Problem requirements: Update the stretch from the line containing "At what coordinates should I click to accomplish: Open" through the line containing "[x=208, y=111]" by replacing "coordinates" with "position", keeping everything else unchanged, and give back only those lines without the pictures.

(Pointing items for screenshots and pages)
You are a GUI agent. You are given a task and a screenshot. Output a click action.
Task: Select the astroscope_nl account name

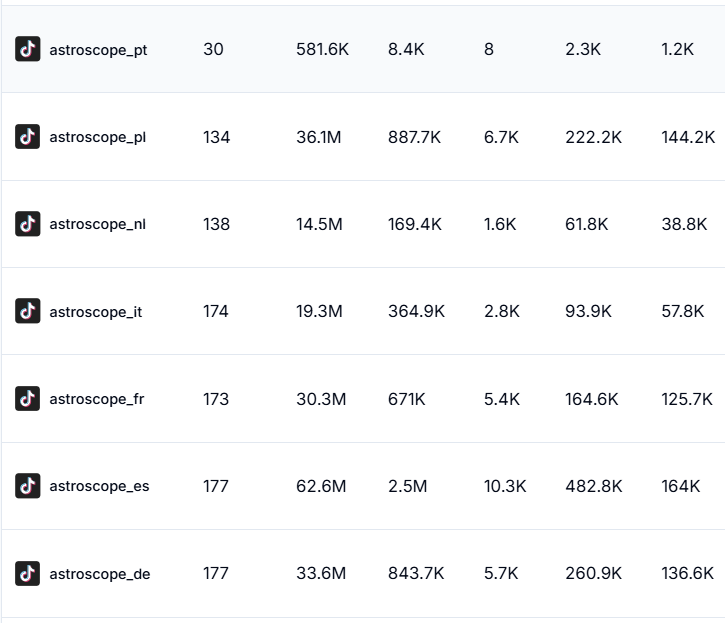pyautogui.click(x=97, y=224)
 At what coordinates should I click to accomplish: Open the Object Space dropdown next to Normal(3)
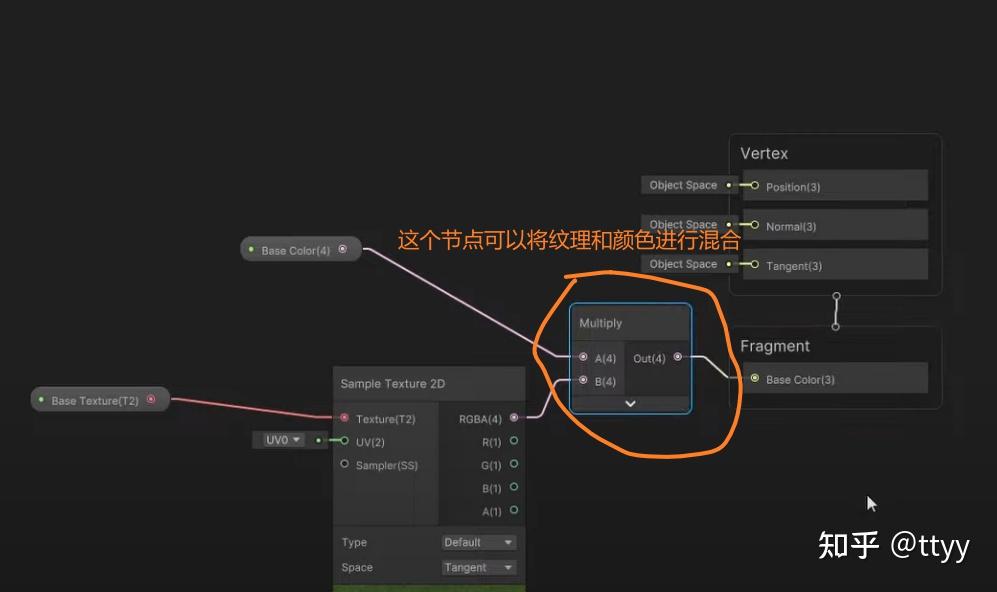(686, 224)
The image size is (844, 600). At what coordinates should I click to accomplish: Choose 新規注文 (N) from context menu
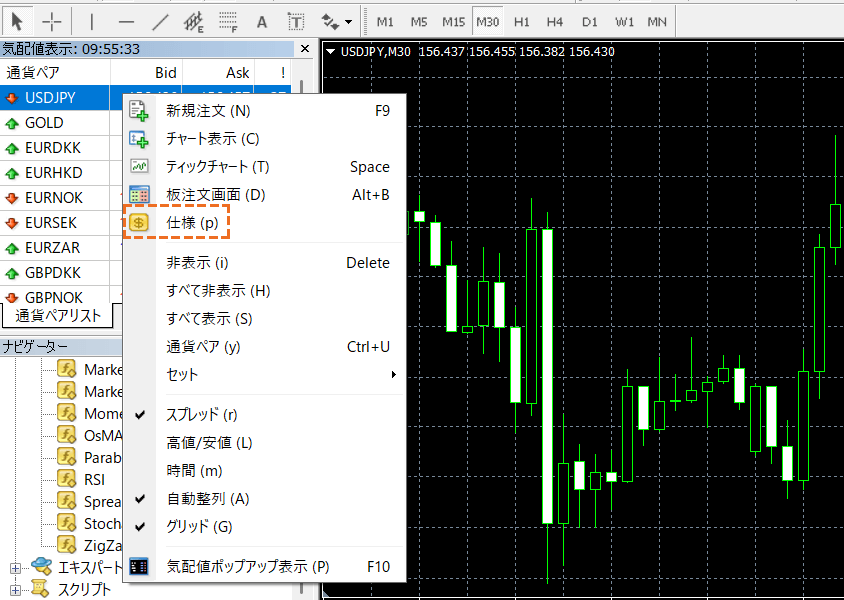[x=208, y=111]
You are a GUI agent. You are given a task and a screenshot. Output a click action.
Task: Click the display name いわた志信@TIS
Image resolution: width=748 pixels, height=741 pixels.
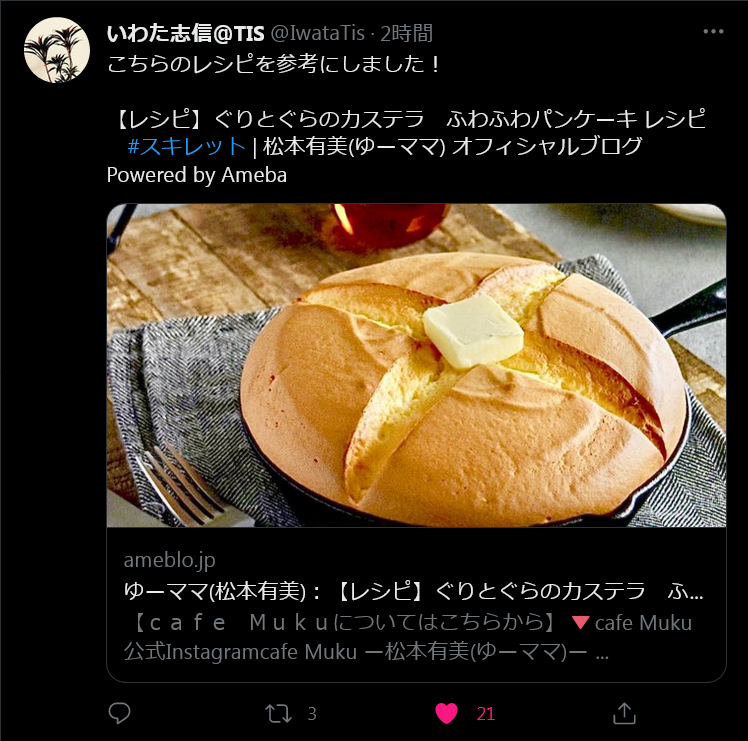185,33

Expected answer:
 At what position should I click to accomplish: Open the Object Space dropdown next to Normal(3)
(686, 224)
The image size is (844, 600). At what position should I click to accomplish: Choose 新規注文 (N) from context menu
[x=208, y=111]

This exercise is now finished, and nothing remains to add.